Saved data entries
####################
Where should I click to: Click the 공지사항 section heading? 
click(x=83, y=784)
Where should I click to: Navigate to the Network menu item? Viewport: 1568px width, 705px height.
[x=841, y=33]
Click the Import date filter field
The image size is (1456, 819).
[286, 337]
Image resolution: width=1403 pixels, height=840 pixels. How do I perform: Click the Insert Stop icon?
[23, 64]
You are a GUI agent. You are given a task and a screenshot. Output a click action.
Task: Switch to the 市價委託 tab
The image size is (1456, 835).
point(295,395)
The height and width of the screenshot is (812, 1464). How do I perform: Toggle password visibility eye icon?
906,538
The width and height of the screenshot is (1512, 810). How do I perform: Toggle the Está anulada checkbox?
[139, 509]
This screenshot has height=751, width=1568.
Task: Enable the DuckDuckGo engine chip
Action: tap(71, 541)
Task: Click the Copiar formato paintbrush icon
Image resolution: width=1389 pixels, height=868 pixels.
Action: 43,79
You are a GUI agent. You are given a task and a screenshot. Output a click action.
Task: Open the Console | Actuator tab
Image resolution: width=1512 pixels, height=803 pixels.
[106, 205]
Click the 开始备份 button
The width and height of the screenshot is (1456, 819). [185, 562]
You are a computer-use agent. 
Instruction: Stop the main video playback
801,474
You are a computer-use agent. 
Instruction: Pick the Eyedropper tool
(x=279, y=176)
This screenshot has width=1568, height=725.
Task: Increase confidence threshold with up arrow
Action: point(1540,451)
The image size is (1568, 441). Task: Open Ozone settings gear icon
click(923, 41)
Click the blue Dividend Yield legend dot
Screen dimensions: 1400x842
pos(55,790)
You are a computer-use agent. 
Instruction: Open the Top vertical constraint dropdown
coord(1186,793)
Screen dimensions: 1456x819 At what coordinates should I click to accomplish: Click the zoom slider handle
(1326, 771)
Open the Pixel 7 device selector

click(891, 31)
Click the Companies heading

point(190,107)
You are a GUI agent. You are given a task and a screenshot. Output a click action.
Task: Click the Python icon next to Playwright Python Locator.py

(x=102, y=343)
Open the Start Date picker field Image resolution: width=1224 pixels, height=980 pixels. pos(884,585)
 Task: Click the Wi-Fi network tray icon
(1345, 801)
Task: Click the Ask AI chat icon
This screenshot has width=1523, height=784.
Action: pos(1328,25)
####################
Please write out the entries above in full, exactly as they read.

- [REPLY TO THE TASK]
Where should I click to: Click the 공지사항 section heading? 
click(x=83, y=784)
Where should I click to: Navigate to the Network menu item? Viewport: 1568px width, 705px height.
[x=841, y=33]
Click the Import date filter field
The image size is (1456, 819).
[286, 337]
Image resolution: width=1403 pixels, height=840 pixels. How do I perform: Click the Insert Stop icon?
[23, 64]
You are a GUI agent. You are given a task and a screenshot. Output a click action.
Task: Switch to the 市價委託 tab
The image size is (1456, 835).
point(295,395)
The height and width of the screenshot is (812, 1464). How do I perform: Toggle password visibility eye icon?
906,538
The width and height of the screenshot is (1512, 810). How do I perform: Toggle the Está anulada checkbox?
[139, 509]
This screenshot has height=751, width=1568.
Task: Enable the DuckDuckGo engine chip
Action: tap(71, 541)
Task: Click the Copiar formato paintbrush icon
Image resolution: width=1389 pixels, height=868 pixels.
Action: 43,79
You are a GUI agent. You are given a task and a screenshot. Output a click action.
Task: Open the Console | Actuator tab
Image resolution: width=1512 pixels, height=803 pixels.
[106, 205]
Click the 开始备份 button
The width and height of the screenshot is (1456, 819). [185, 562]
You are a computer-use agent. 
Instruction: Stop the main video playback
801,474
You are a computer-use agent. 
Instruction: Pick the Eyedropper tool
(x=279, y=176)
This screenshot has width=1568, height=725.
Task: Increase confidence threshold with up arrow
Action: point(1540,451)
The image size is (1568, 441). Task: Open Ozone settings gear icon
click(923, 41)
Click the blue Dividend Yield legend dot
Screen dimensions: 1400x842
pos(55,790)
You are a computer-use agent. 
Instruction: Open the Top vertical constraint dropdown
coord(1186,793)
Screen dimensions: 1456x819 At what coordinates should I click to accomplish: Click the zoom slider handle
(1326, 771)
Open the Pixel 7 device selector

click(891, 31)
Click the Companies heading

point(190,107)
You are a GUI agent. You are given a task and a screenshot. Output a click action.
Task: Click the Python icon next to Playwright Python Locator.py

(x=102, y=343)
Open the Start Date picker field Image resolution: width=1224 pixels, height=980 pixels. pos(884,585)
 Task: Click the Wi-Fi network tray icon
(1345, 801)
Task: Click the Ask AI chat icon
This screenshot has width=1523, height=784.
Action: pos(1328,25)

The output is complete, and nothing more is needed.